Task goal: Here are the records. Write out exactly the lines between the one holding "The height and width of the screenshot is (568, 550)." and the one holding "Given: View the 179 Likes list", inclusive.

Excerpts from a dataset

★ ★ ★ ★ ★ ★ ★

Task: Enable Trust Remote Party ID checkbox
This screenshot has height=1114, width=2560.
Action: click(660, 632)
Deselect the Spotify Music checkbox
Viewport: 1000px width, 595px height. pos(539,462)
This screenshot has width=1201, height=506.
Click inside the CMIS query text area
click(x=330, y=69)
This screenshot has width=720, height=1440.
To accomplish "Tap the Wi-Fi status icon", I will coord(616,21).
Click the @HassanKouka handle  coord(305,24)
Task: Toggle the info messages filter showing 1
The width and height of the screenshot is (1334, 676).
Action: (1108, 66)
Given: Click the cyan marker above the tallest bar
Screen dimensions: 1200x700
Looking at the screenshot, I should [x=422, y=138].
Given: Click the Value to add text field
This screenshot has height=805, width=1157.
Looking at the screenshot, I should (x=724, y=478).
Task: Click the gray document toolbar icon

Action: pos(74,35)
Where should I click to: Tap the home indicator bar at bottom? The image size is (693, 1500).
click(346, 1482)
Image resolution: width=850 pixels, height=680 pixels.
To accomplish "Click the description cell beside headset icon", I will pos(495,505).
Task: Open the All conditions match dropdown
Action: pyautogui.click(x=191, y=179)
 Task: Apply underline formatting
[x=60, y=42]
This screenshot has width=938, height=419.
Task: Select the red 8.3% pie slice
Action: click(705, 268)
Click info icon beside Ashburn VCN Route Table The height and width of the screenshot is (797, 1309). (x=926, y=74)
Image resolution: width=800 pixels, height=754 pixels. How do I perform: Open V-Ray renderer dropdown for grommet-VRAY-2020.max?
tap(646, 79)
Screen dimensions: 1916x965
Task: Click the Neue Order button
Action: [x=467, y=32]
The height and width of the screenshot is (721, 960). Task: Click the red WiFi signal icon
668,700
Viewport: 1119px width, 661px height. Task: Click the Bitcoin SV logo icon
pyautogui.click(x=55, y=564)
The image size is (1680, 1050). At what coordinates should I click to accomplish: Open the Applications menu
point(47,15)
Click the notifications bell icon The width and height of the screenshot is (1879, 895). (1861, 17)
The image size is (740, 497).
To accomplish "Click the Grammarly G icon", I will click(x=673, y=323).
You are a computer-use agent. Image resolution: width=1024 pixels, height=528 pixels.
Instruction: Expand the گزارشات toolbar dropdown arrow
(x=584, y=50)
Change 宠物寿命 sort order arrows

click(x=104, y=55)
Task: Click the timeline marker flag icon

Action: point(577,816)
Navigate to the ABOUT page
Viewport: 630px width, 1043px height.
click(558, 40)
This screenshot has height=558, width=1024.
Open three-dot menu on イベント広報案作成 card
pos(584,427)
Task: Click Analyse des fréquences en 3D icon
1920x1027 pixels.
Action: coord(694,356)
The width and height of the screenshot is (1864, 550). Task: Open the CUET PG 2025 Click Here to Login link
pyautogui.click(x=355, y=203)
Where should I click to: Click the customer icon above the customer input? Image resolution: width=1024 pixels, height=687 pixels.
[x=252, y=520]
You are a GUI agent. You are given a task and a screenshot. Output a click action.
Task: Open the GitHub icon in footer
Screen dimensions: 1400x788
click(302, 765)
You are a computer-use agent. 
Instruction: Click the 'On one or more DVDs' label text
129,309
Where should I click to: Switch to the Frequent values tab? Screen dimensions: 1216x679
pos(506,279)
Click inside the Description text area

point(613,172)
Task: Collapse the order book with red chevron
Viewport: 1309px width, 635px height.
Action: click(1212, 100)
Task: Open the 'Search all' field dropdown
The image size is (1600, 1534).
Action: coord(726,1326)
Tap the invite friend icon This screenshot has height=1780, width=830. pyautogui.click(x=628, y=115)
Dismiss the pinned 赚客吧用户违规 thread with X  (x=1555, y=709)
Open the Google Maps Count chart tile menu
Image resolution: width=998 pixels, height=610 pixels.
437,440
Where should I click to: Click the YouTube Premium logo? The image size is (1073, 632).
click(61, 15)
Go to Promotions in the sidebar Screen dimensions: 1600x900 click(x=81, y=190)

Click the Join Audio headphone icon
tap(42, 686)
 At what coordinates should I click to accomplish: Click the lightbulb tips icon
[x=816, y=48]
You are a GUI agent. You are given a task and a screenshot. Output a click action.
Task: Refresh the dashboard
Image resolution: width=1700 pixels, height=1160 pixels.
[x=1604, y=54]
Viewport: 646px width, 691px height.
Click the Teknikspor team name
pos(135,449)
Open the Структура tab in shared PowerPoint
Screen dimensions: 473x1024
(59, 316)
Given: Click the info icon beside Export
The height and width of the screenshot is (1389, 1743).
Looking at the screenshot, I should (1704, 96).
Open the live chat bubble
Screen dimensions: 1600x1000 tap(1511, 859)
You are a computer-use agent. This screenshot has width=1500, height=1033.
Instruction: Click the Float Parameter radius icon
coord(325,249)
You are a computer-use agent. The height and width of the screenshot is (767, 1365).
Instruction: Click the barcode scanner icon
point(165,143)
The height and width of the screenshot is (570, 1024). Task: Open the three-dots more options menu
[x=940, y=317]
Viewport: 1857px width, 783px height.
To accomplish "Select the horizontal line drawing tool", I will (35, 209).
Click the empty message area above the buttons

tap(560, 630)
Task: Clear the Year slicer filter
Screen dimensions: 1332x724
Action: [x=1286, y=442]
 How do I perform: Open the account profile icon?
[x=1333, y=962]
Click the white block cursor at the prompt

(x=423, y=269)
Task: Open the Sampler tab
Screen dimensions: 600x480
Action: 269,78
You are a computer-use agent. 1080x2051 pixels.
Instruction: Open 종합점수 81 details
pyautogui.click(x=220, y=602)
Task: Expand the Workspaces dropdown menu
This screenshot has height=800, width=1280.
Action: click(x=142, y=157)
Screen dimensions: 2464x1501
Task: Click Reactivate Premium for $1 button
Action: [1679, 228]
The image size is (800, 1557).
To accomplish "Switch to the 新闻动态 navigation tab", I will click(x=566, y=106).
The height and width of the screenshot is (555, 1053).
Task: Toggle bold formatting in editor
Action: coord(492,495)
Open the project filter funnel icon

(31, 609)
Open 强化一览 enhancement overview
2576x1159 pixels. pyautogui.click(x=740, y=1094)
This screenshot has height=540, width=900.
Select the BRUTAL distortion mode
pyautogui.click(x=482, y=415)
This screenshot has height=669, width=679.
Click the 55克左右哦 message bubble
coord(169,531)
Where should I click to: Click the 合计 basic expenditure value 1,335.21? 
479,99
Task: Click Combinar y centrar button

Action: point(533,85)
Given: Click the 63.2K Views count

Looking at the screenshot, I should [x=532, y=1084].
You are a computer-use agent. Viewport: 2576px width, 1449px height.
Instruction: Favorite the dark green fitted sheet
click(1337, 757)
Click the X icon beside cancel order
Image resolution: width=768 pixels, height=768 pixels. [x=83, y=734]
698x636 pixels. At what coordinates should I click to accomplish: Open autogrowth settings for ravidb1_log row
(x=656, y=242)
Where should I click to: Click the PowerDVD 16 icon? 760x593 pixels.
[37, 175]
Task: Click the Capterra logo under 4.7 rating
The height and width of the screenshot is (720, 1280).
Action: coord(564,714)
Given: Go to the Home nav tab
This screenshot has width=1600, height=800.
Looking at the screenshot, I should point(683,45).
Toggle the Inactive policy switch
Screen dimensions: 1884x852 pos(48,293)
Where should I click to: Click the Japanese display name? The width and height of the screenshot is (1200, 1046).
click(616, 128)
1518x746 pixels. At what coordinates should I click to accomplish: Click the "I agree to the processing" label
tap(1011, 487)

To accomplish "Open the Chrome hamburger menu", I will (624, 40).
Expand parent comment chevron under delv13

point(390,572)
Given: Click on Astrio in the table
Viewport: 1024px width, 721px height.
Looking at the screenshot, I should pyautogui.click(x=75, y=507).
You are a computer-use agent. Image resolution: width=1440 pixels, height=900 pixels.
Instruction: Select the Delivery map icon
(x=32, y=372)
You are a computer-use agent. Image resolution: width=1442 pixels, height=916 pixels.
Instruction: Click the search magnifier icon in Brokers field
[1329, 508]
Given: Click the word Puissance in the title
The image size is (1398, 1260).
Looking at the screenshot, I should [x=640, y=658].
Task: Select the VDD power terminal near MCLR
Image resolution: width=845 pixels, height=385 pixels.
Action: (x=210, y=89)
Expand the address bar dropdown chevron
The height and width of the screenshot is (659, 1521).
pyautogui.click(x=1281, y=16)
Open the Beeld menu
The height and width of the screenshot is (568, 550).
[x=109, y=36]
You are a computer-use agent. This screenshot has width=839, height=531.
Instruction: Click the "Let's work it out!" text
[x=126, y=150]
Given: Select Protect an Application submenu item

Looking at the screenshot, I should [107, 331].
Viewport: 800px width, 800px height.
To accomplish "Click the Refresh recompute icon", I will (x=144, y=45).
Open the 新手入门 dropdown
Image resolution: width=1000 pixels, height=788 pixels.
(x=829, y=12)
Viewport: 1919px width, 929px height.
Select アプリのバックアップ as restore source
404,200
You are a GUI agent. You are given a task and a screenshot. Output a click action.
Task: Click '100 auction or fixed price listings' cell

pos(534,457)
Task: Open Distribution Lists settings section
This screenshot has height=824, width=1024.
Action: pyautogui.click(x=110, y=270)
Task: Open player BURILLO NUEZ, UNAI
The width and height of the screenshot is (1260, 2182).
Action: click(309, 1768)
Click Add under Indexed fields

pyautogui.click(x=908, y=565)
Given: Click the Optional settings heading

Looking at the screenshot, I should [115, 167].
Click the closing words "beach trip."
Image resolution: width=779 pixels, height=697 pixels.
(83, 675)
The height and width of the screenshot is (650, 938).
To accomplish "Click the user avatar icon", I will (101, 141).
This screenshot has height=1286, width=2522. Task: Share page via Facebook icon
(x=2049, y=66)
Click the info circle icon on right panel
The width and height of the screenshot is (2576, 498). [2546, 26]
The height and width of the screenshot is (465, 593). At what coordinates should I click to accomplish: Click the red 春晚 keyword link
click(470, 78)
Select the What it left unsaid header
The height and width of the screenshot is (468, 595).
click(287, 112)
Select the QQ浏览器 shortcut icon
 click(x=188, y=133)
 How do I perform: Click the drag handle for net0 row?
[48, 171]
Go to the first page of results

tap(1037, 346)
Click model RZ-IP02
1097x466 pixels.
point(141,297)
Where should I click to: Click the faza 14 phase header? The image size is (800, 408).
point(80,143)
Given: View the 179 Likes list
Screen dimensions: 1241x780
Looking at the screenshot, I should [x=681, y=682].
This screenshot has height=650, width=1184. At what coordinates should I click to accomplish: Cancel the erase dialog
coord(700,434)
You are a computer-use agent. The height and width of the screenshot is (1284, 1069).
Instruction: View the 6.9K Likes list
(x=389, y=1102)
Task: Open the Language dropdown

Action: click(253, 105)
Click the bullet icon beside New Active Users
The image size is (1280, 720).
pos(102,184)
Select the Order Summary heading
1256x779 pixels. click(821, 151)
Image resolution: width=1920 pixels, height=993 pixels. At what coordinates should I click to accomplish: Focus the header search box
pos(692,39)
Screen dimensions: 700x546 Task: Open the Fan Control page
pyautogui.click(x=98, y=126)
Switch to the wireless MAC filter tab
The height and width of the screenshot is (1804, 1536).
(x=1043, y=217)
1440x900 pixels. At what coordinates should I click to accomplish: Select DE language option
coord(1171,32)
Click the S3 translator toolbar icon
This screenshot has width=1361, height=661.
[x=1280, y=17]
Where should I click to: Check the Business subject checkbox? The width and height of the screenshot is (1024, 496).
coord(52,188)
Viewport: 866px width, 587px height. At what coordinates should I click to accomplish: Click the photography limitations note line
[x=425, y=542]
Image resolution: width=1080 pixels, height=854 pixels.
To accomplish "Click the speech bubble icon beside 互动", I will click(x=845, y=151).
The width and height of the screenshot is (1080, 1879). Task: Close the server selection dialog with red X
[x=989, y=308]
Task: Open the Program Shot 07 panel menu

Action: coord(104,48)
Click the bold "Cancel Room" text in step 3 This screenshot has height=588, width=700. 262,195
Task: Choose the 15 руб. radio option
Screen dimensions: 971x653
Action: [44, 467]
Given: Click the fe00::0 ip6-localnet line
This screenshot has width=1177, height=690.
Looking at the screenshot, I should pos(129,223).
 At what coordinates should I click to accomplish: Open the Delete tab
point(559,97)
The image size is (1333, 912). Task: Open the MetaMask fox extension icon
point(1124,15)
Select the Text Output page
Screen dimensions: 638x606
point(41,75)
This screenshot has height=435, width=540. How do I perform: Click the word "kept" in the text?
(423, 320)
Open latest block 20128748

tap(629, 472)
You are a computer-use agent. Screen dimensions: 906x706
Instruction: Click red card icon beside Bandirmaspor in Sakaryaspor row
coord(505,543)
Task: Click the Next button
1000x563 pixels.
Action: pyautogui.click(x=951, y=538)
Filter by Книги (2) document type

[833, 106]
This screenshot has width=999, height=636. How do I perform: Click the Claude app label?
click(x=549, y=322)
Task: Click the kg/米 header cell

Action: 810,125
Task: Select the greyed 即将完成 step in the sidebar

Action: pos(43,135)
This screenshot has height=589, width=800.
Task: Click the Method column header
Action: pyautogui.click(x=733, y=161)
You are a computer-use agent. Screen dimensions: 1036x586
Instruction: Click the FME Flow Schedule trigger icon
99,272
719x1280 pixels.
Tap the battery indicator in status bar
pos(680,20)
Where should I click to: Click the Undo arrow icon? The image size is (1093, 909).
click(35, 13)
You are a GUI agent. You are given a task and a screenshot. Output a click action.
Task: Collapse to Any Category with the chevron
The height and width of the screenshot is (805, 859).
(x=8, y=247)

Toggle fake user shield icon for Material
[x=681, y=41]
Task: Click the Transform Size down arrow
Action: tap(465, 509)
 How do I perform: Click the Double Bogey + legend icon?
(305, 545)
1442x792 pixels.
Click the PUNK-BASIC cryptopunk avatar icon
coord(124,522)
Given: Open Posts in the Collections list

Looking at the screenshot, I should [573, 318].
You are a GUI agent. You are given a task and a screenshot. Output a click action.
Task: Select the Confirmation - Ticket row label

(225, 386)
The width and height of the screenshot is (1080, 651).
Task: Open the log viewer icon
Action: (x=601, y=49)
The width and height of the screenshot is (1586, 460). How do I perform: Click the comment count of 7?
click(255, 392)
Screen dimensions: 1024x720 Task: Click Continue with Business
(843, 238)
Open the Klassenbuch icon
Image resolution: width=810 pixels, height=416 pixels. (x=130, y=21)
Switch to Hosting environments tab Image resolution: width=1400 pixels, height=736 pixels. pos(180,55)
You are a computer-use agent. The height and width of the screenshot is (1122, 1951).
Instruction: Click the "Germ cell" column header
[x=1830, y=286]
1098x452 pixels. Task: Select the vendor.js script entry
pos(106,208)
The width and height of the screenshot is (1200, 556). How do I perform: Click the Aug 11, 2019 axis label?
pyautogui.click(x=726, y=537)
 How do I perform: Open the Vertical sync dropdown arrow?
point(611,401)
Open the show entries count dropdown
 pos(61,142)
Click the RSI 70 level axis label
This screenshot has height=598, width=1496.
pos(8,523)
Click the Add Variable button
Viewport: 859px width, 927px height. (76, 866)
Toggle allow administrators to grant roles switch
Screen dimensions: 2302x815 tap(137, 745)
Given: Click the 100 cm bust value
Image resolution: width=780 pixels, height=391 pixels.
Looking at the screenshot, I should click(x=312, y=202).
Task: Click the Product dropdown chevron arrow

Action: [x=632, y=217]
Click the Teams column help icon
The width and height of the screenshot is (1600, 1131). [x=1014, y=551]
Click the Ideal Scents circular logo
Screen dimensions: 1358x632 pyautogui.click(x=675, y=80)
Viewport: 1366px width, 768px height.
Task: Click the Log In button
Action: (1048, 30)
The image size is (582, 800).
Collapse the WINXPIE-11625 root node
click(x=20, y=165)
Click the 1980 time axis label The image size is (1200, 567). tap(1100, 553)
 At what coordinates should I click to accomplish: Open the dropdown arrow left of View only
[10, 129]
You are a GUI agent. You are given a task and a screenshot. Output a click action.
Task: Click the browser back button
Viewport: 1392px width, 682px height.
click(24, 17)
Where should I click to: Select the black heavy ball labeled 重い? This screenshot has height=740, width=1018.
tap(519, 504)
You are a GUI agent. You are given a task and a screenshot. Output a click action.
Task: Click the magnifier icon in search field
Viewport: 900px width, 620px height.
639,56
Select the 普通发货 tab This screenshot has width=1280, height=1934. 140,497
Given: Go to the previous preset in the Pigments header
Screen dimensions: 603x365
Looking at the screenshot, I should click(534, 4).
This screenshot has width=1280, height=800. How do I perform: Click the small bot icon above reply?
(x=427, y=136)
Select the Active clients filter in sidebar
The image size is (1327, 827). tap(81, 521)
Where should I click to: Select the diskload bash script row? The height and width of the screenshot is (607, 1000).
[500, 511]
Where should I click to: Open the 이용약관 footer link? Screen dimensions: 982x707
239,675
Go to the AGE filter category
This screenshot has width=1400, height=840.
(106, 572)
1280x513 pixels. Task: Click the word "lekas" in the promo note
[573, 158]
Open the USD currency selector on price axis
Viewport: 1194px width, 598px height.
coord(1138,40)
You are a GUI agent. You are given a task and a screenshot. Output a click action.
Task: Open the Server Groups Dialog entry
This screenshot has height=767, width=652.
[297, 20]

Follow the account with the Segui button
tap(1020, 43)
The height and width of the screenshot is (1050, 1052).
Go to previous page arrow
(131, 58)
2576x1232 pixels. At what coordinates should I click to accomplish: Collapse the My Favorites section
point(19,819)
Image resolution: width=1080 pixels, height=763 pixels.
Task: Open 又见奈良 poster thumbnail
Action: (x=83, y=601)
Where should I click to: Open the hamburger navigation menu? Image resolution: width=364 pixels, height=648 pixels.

★ ★ ★ ★ ★ ★ ★

Solution below:
The height and width of the screenshot is (568, 550).
[x=109, y=36]
You are a computer-use agent. This screenshot has width=839, height=531.
Instruction: Click the "Let's work it out!" text
[x=126, y=150]
Given: Select Protect an Application submenu item

Looking at the screenshot, I should [107, 331].
Viewport: 800px width, 800px height.
To accomplish "Click the Refresh recompute icon", I will (x=144, y=45).
Open the 新手入门 dropdown
Image resolution: width=1000 pixels, height=788 pixels.
(x=829, y=12)
Viewport: 1919px width, 929px height.
Select アプリのバックアップ as restore source
404,200
You are a GUI agent. You are given a task and a screenshot. Output a click action.
Task: Click '100 auction or fixed price listings' cell

pos(534,457)
Task: Open Distribution Lists settings section
This screenshot has height=824, width=1024.
Action: pyautogui.click(x=110, y=270)
Task: Open player BURILLO NUEZ, UNAI
The width and height of the screenshot is (1260, 2182).
Action: click(309, 1768)
Click Add under Indexed fields

pyautogui.click(x=908, y=565)
Given: Click the Optional settings heading

Looking at the screenshot, I should [115, 167].
Click the closing words "beach trip."
Image resolution: width=779 pixels, height=697 pixels.
(83, 675)
The height and width of the screenshot is (650, 938).
To accomplish "Click the user avatar icon", I will (101, 141).
This screenshot has height=1286, width=2522. Task: Share page via Facebook icon
(x=2049, y=66)
Click the info circle icon on right panel
The width and height of the screenshot is (2576, 498). [2546, 26]
The height and width of the screenshot is (465, 593). At what coordinates should I click to accomplish: Click the red 春晚 keyword link
click(470, 78)
Select the What it left unsaid header
The height and width of the screenshot is (468, 595).
click(287, 112)
Select the QQ浏览器 shortcut icon
 click(x=188, y=133)
 How do I perform: Click the drag handle for net0 row?
[48, 171]
Go to the first page of results

tap(1037, 346)
Click model RZ-IP02
1097x466 pixels.
point(141,297)
Where should I click to: Click the faza 14 phase header? The image size is (800, 408).
point(80,143)
Given: View the 179 Likes list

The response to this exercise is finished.